I was first interested in reading it mostly because of the amazing way in which it was written, but Locked-in Syndrome very obviously has many similarities to what children with Rett Syndrome experience every day.  The main difference being that while Bauby's body did not move, Lucy's never stops, but neither of them have/had any control over them. And both children with Rett and Bauby were and are completely cognitively aware of the prisons that their bodies are for them.  

This book is sad, and funny, and heart-breaking, all within 132 short pages. Bauby viewed his condition with alternating grief and sarcasm, and even with optimism at times.  But he seemed to have a strength that wouldn't allow him to just wallow in his own despair.  One of my favorite lines from the book was in regard to Bauby refusing to wear the generic hospital sweat suits and insisting instead on wearing his own clothes when he ventured out of his room.  His reasoning was: "If I must drool, I may as well drool on cashmere." 

Jean-Dominique Bauby died two days after the French publication if his book.

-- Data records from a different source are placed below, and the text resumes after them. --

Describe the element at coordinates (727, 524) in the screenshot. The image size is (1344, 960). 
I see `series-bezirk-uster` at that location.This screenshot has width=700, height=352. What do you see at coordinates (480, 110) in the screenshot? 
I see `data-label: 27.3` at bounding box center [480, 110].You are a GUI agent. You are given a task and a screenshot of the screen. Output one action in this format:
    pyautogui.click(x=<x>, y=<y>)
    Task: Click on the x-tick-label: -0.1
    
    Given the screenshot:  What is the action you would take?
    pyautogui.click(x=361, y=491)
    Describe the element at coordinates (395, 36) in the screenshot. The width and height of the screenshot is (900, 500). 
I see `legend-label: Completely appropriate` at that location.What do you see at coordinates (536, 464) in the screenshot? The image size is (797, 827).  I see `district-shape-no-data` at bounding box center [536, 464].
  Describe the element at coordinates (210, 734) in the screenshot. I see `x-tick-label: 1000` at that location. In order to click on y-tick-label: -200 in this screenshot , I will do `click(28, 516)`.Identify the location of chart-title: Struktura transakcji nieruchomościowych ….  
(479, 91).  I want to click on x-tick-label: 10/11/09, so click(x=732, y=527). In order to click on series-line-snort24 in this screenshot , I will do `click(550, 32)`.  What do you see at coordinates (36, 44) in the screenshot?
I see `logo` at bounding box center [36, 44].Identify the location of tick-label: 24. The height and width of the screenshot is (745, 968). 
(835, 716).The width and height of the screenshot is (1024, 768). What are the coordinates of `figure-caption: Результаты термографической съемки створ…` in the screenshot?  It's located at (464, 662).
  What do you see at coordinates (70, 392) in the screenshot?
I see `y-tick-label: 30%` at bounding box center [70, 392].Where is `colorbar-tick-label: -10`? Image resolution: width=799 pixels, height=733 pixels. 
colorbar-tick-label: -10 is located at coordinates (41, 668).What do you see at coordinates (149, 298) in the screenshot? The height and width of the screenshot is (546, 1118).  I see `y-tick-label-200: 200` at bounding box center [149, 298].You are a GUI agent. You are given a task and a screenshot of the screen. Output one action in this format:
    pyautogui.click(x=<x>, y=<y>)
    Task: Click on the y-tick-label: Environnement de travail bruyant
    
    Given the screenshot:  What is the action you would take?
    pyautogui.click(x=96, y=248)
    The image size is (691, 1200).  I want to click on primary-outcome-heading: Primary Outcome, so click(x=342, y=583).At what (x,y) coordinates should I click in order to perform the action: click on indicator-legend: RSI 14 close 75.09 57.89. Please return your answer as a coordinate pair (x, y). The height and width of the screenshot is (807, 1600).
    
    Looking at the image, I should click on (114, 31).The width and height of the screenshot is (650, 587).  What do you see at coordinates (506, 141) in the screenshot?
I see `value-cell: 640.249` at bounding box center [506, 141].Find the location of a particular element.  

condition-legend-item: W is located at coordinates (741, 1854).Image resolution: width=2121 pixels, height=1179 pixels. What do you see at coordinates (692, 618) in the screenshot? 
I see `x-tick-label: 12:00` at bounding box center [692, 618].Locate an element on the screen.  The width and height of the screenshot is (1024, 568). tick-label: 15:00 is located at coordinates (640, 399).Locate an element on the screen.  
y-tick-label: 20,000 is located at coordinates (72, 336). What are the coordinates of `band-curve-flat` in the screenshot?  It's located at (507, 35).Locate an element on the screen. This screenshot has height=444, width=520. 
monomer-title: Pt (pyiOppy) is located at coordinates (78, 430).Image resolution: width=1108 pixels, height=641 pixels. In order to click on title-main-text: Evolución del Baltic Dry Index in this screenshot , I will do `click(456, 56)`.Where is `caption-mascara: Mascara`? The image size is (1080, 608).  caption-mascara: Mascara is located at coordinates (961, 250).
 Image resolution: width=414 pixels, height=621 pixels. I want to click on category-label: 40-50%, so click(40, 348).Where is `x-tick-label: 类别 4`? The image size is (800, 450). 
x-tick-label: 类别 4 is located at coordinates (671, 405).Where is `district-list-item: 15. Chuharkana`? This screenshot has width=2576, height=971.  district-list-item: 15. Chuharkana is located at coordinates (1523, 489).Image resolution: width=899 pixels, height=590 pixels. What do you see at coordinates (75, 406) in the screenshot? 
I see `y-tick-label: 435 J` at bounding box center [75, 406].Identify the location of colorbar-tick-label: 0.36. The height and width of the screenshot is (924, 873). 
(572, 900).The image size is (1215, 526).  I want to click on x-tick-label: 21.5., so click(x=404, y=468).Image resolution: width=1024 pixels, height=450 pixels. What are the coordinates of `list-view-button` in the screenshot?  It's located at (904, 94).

Here is a photo I just grabbed from Google before the stroke:

And here is after, it looks like he is dictating to his assistant:

Imagine that we didn't have all of the abilities that we do.  Imagine that at the end of a day that started perfectly ordinary, ends with us in a coma.  Instead of always wishing for better "luck", or more of this or less of that, perhaps it might do us all a bit of good to just stop occasionally, and be glad that we have what we have.  Maybe just feel grateful that we can put one foot in front of another, and speak one word after another until we are tired of walking and talking.  I'm sure Jean-Dominique Bauby never thought to himself, prior to his stroke, "Man, I'm glad I am not completely paralyzed." And certainly I realize that if Lucy didn't have the challenges that she does, I would probably take her perfect health for granted.  But I guess my point is just...don't. Don't take what you have for granted. Try to remind yourself every now and then just how lucky you are...and totally read this book. You will be glad you did.